“Then she has misrepresented you?” he cried, taking several steps toward her.

“I did not say that she had.”

“Dorothy, what do you mean by this? What right have you to—” he began, fiercely.

“Mr. Quentin!” exclaimed Mrs. Garrison, haughtily.

“Well,” cried he, at bay and doggedly, “I must know the truth. Will you come to the veranda with me, Dorothy?”

“No,” she replied, without a quaver.

“I must talk with you alone. What I have to say is of the gravest importance. It is for your welfare, and I shall leave my own feelings out of it, if you like. But I must and will say what I came here to say.”

“There is nothing that I care to hear from you.”

“By all that's holy, you shall hear it, and alone, too,” he exclaimed so commandingly that both women started. He caught a quick flutter in Dorothy's eyes and saw the impulse that moved her lips almost to the point of parting. “I demand—yes, demand—to be heard! Come! Dorothy, for God's sake, come!”
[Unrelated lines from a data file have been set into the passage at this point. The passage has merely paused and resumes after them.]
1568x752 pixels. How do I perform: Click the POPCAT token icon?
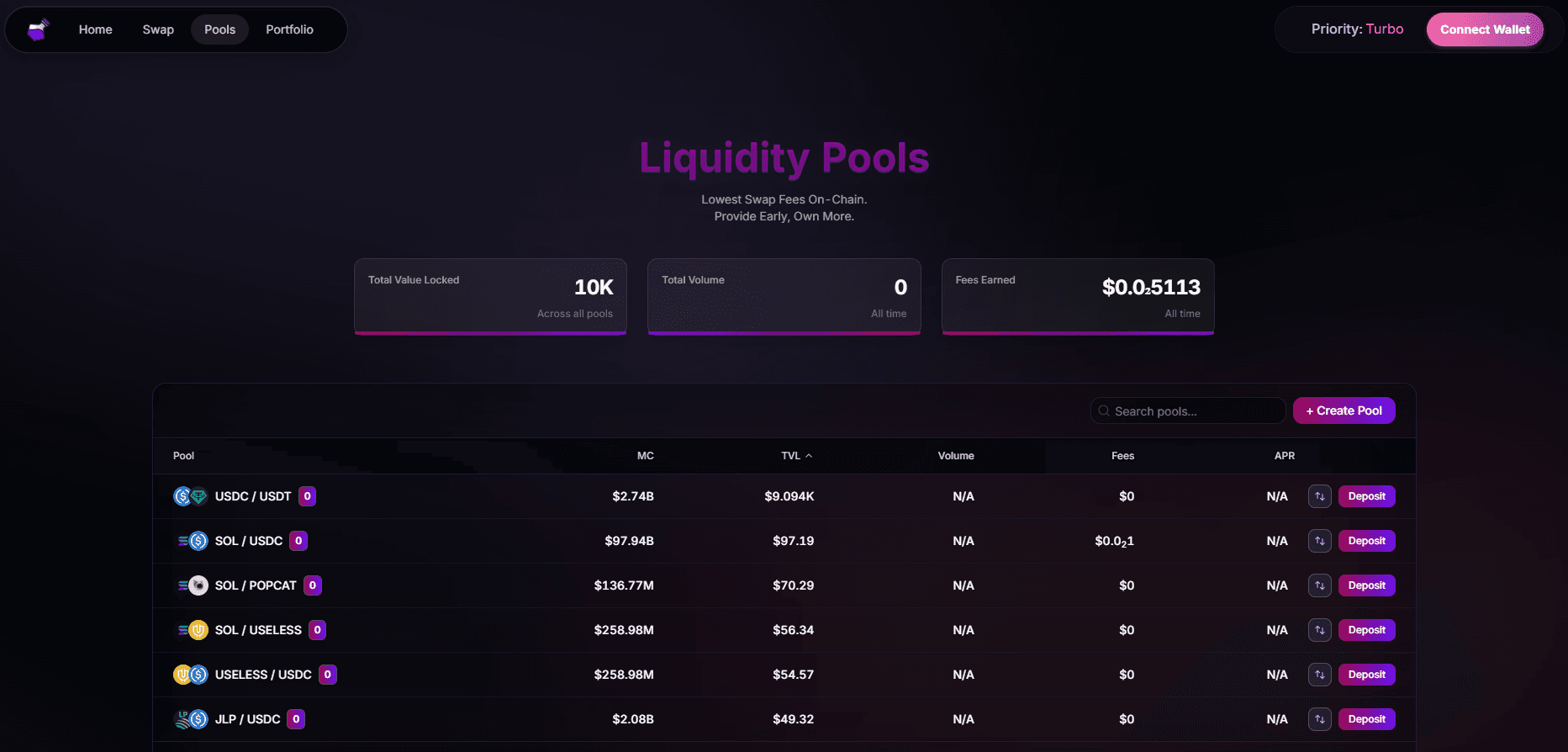click(x=200, y=585)
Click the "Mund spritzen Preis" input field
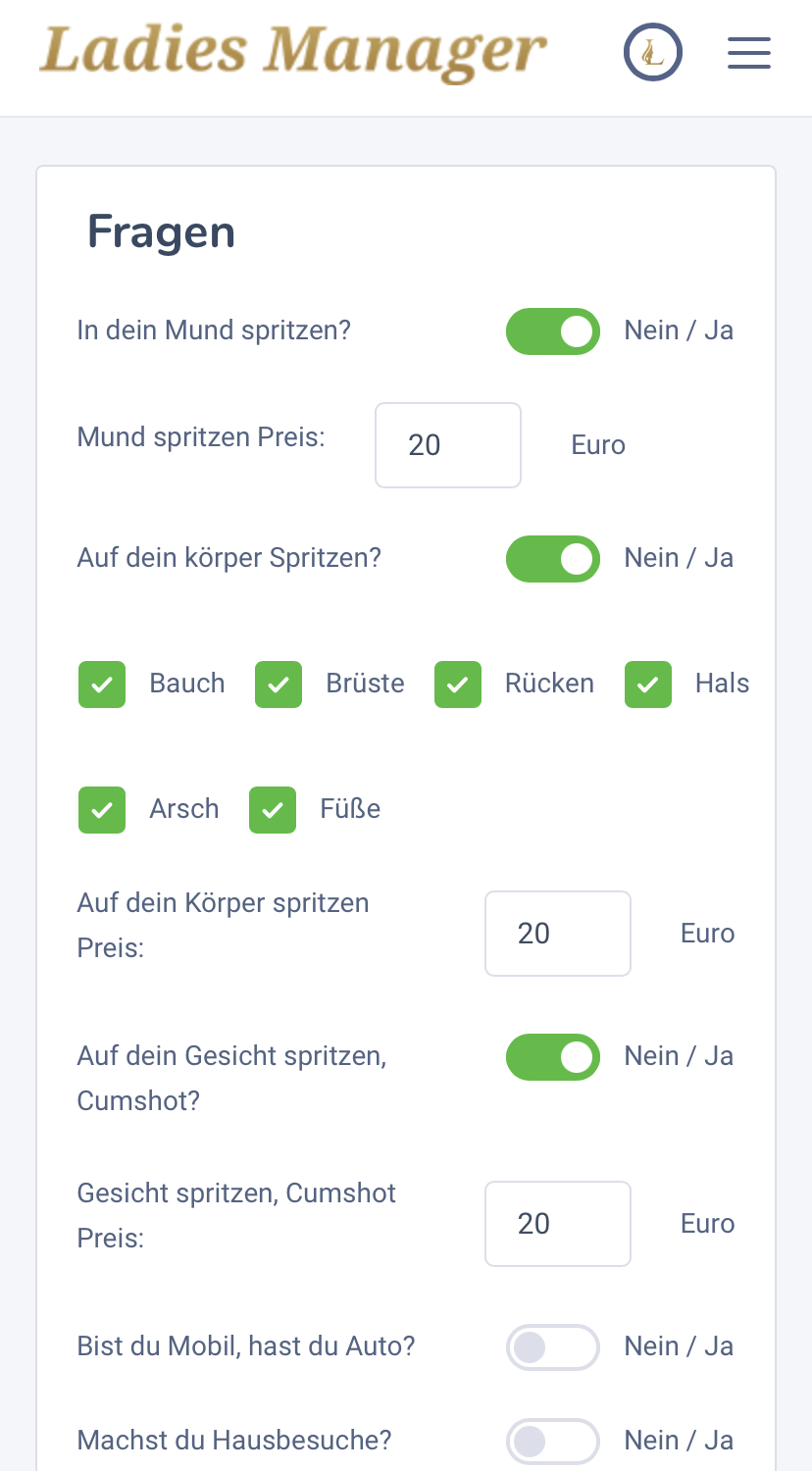The width and height of the screenshot is (812, 1471). click(x=448, y=445)
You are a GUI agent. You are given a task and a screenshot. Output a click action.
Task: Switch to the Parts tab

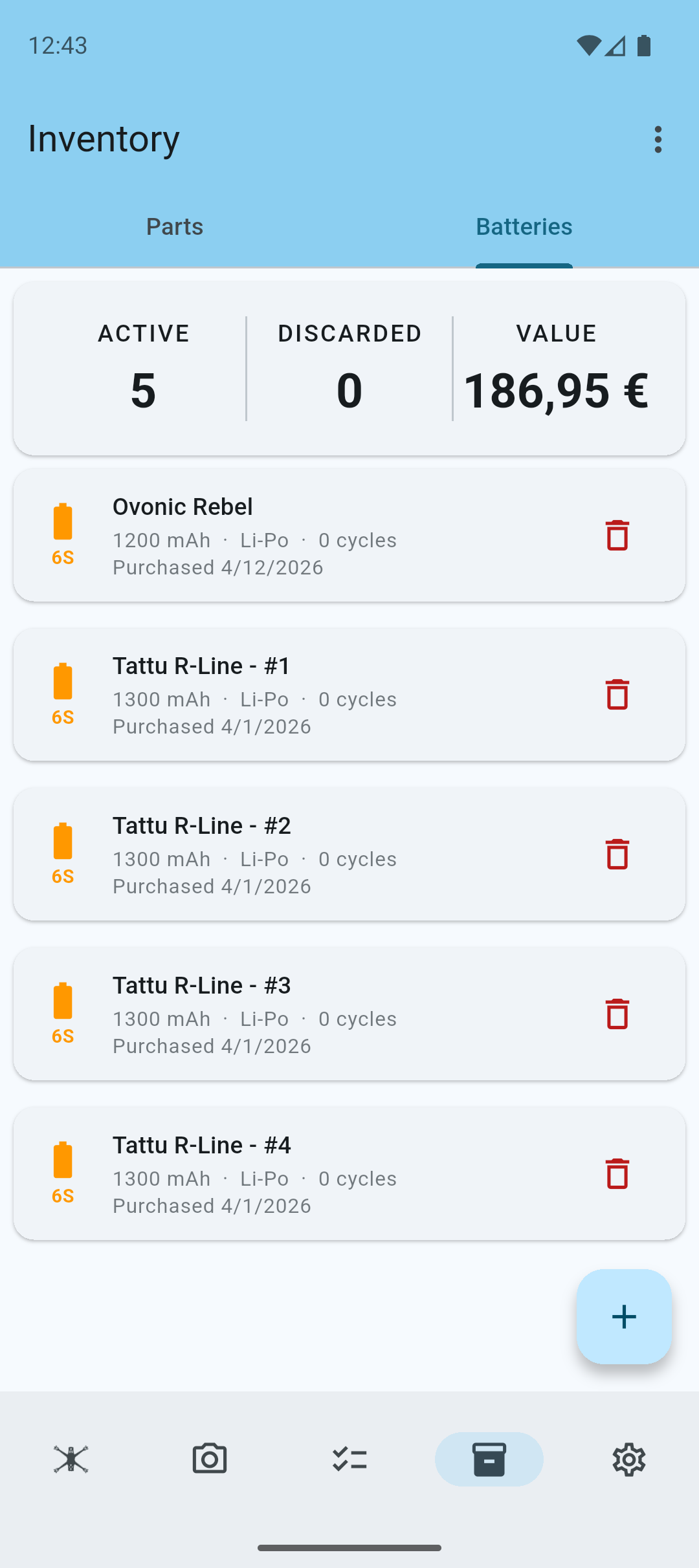coord(175,227)
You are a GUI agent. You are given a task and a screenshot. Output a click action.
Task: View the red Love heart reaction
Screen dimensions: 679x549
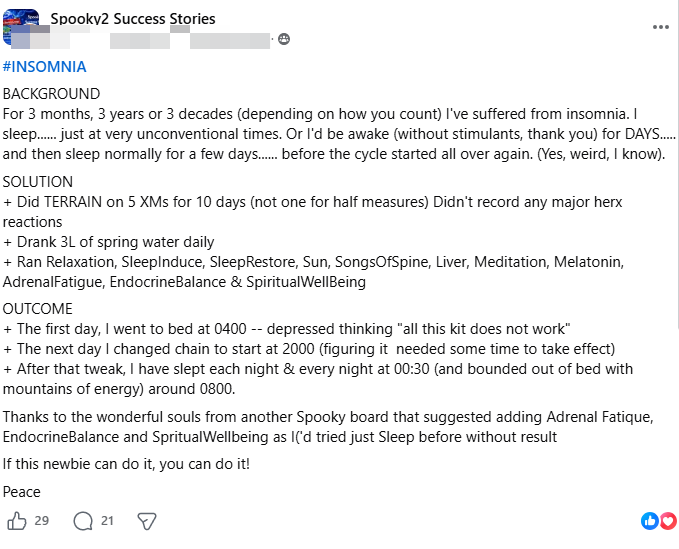(x=668, y=521)
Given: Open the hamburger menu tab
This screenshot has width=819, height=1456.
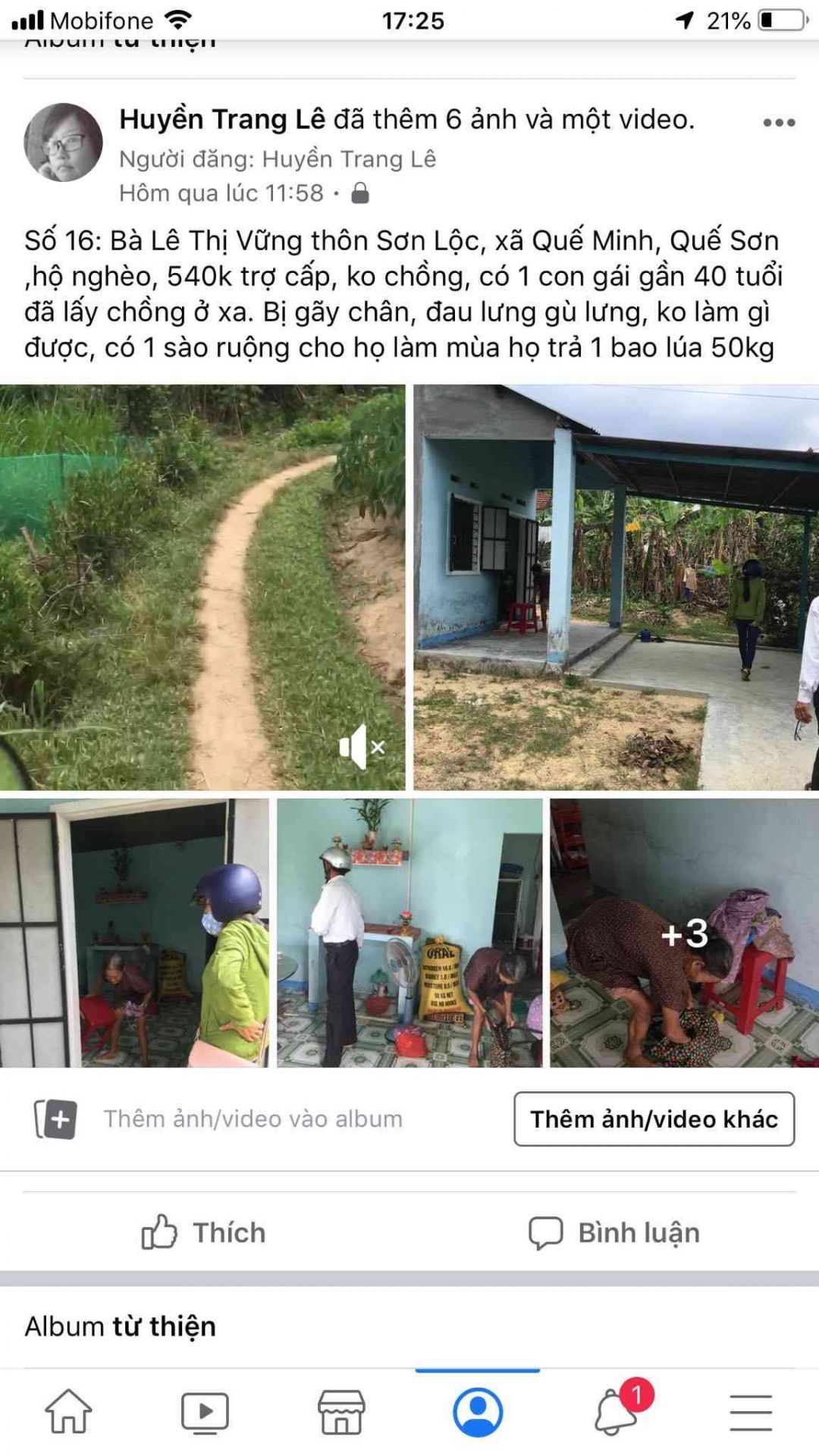Looking at the screenshot, I should [751, 1412].
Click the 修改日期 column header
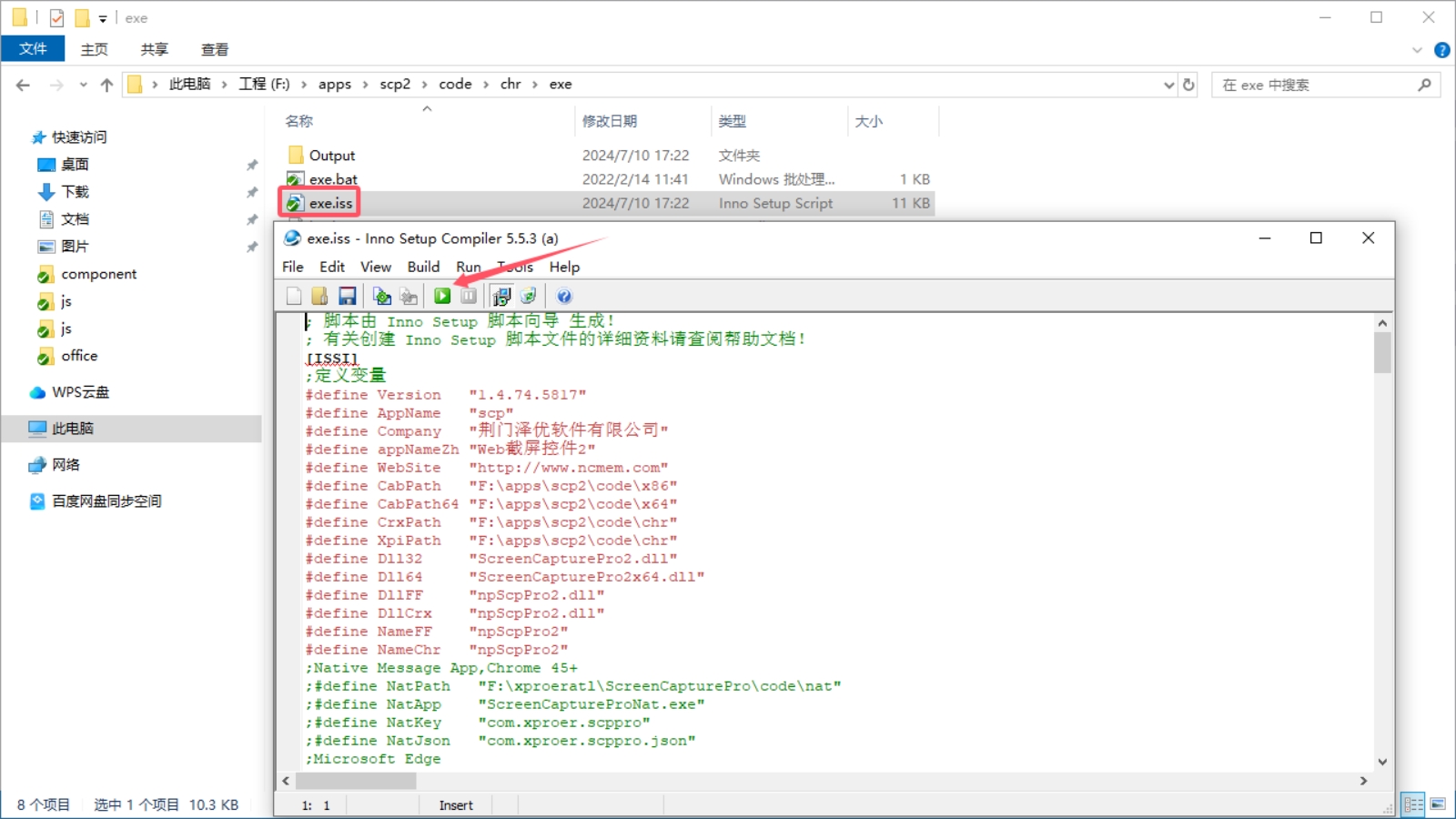Screen dimensions: 1456x819 610,121
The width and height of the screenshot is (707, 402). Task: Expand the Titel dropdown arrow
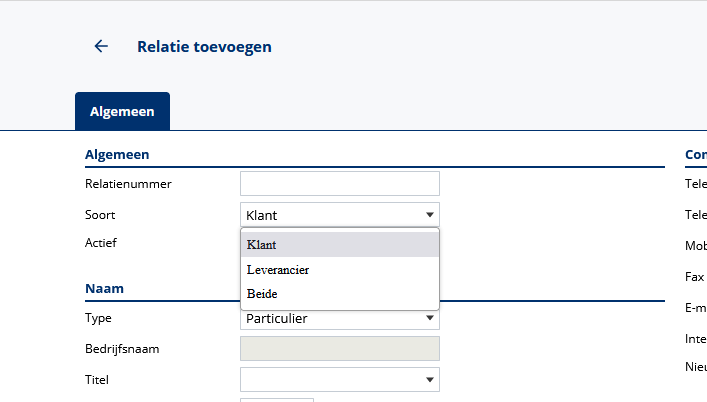click(x=430, y=380)
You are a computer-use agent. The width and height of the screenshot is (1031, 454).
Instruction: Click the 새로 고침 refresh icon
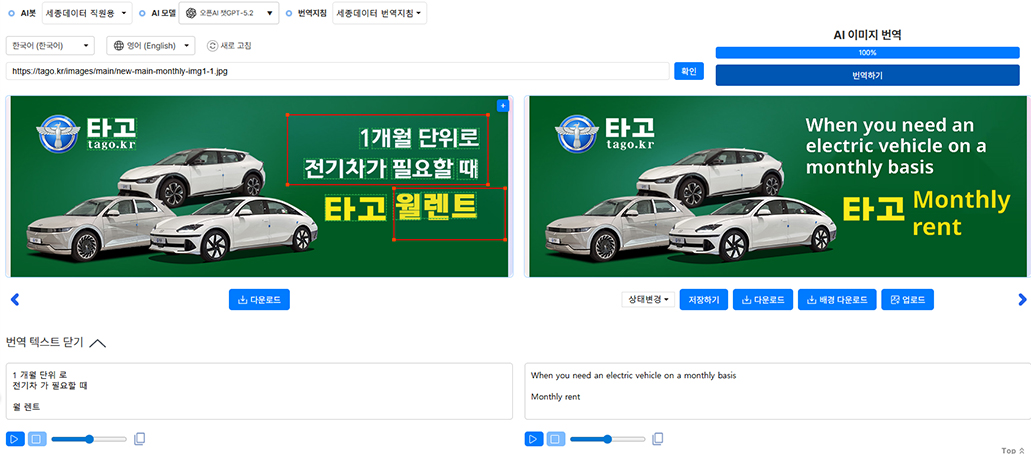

He was at her side and, before she could prevent it, had grasped her hand in his own. All resistance was swept away like chaff before the whirlwind. The elder woman so far forgot her cold reserve as to blink her austere eyes, while Dorothy caught her breath, looked startled and suffered herself to be led to the door without a word of protest. There he paused and turned to Mrs. Garrison, whose thunderstruck countenance was afterward the subject of more or less amusement to him, and, if the truth were known, to her daughter.